In full and without alteration, write out the lines below.

########################################

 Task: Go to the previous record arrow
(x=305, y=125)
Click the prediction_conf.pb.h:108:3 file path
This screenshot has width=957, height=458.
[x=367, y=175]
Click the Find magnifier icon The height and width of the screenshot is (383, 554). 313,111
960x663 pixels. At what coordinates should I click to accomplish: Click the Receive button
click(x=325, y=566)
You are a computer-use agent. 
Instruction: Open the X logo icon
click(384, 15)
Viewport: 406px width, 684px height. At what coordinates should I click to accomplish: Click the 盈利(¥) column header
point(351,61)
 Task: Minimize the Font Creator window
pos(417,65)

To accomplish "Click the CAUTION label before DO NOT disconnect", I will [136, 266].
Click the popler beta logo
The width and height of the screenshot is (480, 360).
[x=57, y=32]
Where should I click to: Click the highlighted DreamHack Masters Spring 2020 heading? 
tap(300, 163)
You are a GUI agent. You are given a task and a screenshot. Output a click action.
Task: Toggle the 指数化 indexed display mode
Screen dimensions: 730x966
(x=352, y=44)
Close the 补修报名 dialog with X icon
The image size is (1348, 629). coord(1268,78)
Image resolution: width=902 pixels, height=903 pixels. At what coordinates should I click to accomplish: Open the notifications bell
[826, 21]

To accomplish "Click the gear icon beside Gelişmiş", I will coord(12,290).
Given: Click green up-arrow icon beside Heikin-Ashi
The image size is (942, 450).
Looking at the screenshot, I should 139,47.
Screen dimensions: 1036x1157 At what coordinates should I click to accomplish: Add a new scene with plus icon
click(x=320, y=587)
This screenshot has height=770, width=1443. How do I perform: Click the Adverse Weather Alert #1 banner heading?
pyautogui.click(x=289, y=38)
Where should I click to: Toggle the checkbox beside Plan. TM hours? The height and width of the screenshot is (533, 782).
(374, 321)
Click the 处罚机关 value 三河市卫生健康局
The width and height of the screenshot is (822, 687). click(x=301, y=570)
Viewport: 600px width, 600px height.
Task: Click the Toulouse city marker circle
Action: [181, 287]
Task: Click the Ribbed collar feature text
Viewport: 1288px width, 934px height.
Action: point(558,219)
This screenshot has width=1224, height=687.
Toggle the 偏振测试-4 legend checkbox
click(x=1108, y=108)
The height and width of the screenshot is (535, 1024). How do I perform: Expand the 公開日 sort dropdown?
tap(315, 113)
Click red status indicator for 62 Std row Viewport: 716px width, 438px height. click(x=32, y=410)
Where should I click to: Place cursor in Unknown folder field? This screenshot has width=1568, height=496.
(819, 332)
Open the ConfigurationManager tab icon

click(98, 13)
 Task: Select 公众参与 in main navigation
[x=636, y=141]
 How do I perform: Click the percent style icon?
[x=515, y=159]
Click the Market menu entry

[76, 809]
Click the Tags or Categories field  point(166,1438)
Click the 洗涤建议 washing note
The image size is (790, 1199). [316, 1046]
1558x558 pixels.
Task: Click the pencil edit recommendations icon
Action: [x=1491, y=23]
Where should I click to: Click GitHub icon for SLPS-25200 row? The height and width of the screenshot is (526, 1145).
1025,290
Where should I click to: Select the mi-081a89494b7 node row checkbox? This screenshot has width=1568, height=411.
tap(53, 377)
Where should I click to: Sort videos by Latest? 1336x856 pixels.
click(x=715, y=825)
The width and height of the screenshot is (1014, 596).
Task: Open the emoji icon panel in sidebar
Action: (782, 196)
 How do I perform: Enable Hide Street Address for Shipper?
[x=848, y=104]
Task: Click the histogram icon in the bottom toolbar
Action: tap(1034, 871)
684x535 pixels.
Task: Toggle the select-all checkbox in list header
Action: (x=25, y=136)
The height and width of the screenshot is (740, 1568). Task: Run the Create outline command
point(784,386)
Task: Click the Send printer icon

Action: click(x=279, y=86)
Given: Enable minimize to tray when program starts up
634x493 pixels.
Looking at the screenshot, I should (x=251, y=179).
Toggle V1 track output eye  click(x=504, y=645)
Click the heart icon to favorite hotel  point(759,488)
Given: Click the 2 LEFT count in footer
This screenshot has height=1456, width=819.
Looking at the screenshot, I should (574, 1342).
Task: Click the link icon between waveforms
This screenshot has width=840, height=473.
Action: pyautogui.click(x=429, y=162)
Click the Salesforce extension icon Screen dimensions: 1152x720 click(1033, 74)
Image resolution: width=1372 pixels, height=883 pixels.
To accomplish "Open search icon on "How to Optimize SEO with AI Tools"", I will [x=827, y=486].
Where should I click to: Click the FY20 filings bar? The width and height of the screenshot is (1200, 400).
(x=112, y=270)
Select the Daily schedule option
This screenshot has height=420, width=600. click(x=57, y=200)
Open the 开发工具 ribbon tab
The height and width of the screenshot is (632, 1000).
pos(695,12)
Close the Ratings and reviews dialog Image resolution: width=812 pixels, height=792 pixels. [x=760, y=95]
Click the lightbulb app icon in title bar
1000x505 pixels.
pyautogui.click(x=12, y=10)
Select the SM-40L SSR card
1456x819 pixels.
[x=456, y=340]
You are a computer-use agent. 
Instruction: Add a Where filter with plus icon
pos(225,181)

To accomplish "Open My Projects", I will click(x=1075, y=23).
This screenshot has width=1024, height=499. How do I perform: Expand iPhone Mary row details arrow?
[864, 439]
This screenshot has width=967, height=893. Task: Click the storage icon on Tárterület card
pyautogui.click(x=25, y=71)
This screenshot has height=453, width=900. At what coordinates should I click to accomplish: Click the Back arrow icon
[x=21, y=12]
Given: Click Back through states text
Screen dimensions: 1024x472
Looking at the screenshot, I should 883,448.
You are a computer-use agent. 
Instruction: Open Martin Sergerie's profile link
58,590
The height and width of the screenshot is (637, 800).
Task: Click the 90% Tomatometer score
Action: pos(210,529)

########################################

* Written answer:
 Task: Go to the previous record arrow
(x=305, y=125)
Click the prediction_conf.pb.h:108:3 file path
This screenshot has width=957, height=458.
[x=367, y=175]
Click the Find magnifier icon The height and width of the screenshot is (383, 554). 313,111
960x663 pixels. At what coordinates should I click to accomplish: Click the Receive button
click(x=325, y=566)
You are a computer-use agent. 
Instruction: Open the X logo icon
click(384, 15)
Viewport: 406px width, 684px height. At what coordinates should I click to accomplish: Click the 盈利(¥) column header
point(351,61)
 Task: Minimize the Font Creator window
pos(417,65)

To accomplish "Click the CAUTION label before DO NOT disconnect", I will [136, 266].
Click the popler beta logo
The width and height of the screenshot is (480, 360).
[x=57, y=32]
Where should I click to: Click the highlighted DreamHack Masters Spring 2020 heading? 
tap(300, 163)
You are a GUI agent. You are given a task and a screenshot. Output a click action.
Task: Toggle the 指数化 indexed display mode
Screen dimensions: 730x966
(x=352, y=44)
Close the 补修报名 dialog with X icon
The image size is (1348, 629). coord(1268,78)
Image resolution: width=902 pixels, height=903 pixels. At what coordinates should I click to accomplish: Open the notifications bell
[826, 21]

To accomplish "Click the gear icon beside Gelişmiş", I will coord(12,290).
Given: Click green up-arrow icon beside Heikin-Ashi
The image size is (942, 450).
Looking at the screenshot, I should 139,47.
Screen dimensions: 1036x1157 At what coordinates should I click to accomplish: Add a new scene with plus icon
click(x=320, y=587)
This screenshot has height=770, width=1443. How do I perform: Click the Adverse Weather Alert #1 banner heading?
pyautogui.click(x=289, y=38)
Where should I click to: Toggle the checkbox beside Plan. TM hours? The height and width of the screenshot is (533, 782).
(374, 321)
Click the 处罚机关 value 三河市卫生健康局
The width and height of the screenshot is (822, 687). click(x=301, y=570)
Viewport: 600px width, 600px height.
Task: Click the Toulouse city marker circle
Action: [181, 287]
Task: Click the Ribbed collar feature text
Viewport: 1288px width, 934px height.
Action: point(558,219)
This screenshot has width=1224, height=687.
Toggle the 偏振测试-4 legend checkbox
click(x=1108, y=108)
The height and width of the screenshot is (535, 1024). How do I perform: Expand the 公開日 sort dropdown?
tap(315, 113)
Click red status indicator for 62 Std row Viewport: 716px width, 438px height. click(x=32, y=410)
Where should I click to: Place cursor in Unknown folder field? This screenshot has width=1568, height=496.
(819, 332)
Open the ConfigurationManager tab icon

click(98, 13)
 Task: Select 公众参与 in main navigation
[x=636, y=141]
 How do I perform: Click the percent style icon?
[x=515, y=159]
Click the Market menu entry

[76, 809]
Click the Tags or Categories field  point(166,1438)
Click the 洗涤建议 washing note
The image size is (790, 1199). [316, 1046]
1558x558 pixels.
Task: Click the pencil edit recommendations icon
Action: [x=1491, y=23]
Where should I click to: Click GitHub icon for SLPS-25200 row? The height and width of the screenshot is (526, 1145).
1025,290
Where should I click to: Select the mi-081a89494b7 node row checkbox? This screenshot has width=1568, height=411.
tap(53, 377)
Where should I click to: Sort videos by Latest? 1336x856 pixels.
click(x=715, y=825)
The width and height of the screenshot is (1014, 596).
Task: Open the emoji icon panel in sidebar
Action: (782, 196)
 How do I perform: Enable Hide Street Address for Shipper?
[x=848, y=104]
Task: Click the histogram icon in the bottom toolbar
Action: tap(1034, 871)
684x535 pixels.
Task: Toggle the select-all checkbox in list header
Action: (x=25, y=136)
The height and width of the screenshot is (740, 1568). Task: Run the Create outline command
point(784,386)
Task: Click the Send printer icon

Action: click(x=279, y=86)
Given: Enable minimize to tray when program starts up
634x493 pixels.
Looking at the screenshot, I should (x=251, y=179).
Toggle V1 track output eye  click(x=504, y=645)
Click the heart icon to favorite hotel  point(759,488)
Given: Click the 2 LEFT count in footer
This screenshot has height=1456, width=819.
Looking at the screenshot, I should (574, 1342).
Task: Click the link icon between waveforms
This screenshot has width=840, height=473.
Action: pyautogui.click(x=429, y=162)
Click the Salesforce extension icon Screen dimensions: 1152x720 click(1033, 74)
Image resolution: width=1372 pixels, height=883 pixels.
To accomplish "Open search icon on "How to Optimize SEO with AI Tools"", I will [x=827, y=486].
Where should I click to: Click the FY20 filings bar? The width and height of the screenshot is (1200, 400).
(x=112, y=270)
Select the Daily schedule option
This screenshot has height=420, width=600. click(x=57, y=200)
Open the 开发工具 ribbon tab
The height and width of the screenshot is (632, 1000).
pos(695,12)
Close the Ratings and reviews dialog Image resolution: width=812 pixels, height=792 pixels. [x=760, y=95]
Click the lightbulb app icon in title bar
1000x505 pixels.
pyautogui.click(x=12, y=10)
Select the SM-40L SSR card
1456x819 pixels.
[x=456, y=340]
You are a computer-use agent. 
Instruction: Add a Where filter with plus icon
pos(225,181)

To accomplish "Open My Projects", I will click(x=1075, y=23).
This screenshot has width=1024, height=499. How do I perform: Expand iPhone Mary row details arrow?
[864, 439]
This screenshot has width=967, height=893. Task: Click the storage icon on Tárterület card
pyautogui.click(x=25, y=71)
This screenshot has height=453, width=900. At what coordinates should I click to accomplish: Click the Back arrow icon
[x=21, y=12]
Given: Click Back through states text
Screen dimensions: 1024x472
Looking at the screenshot, I should 883,448.
You are a computer-use agent. 
Instruction: Open Martin Sergerie's profile link
58,590
The height and width of the screenshot is (637, 800).
Task: Click the 90% Tomatometer score
Action: pos(210,529)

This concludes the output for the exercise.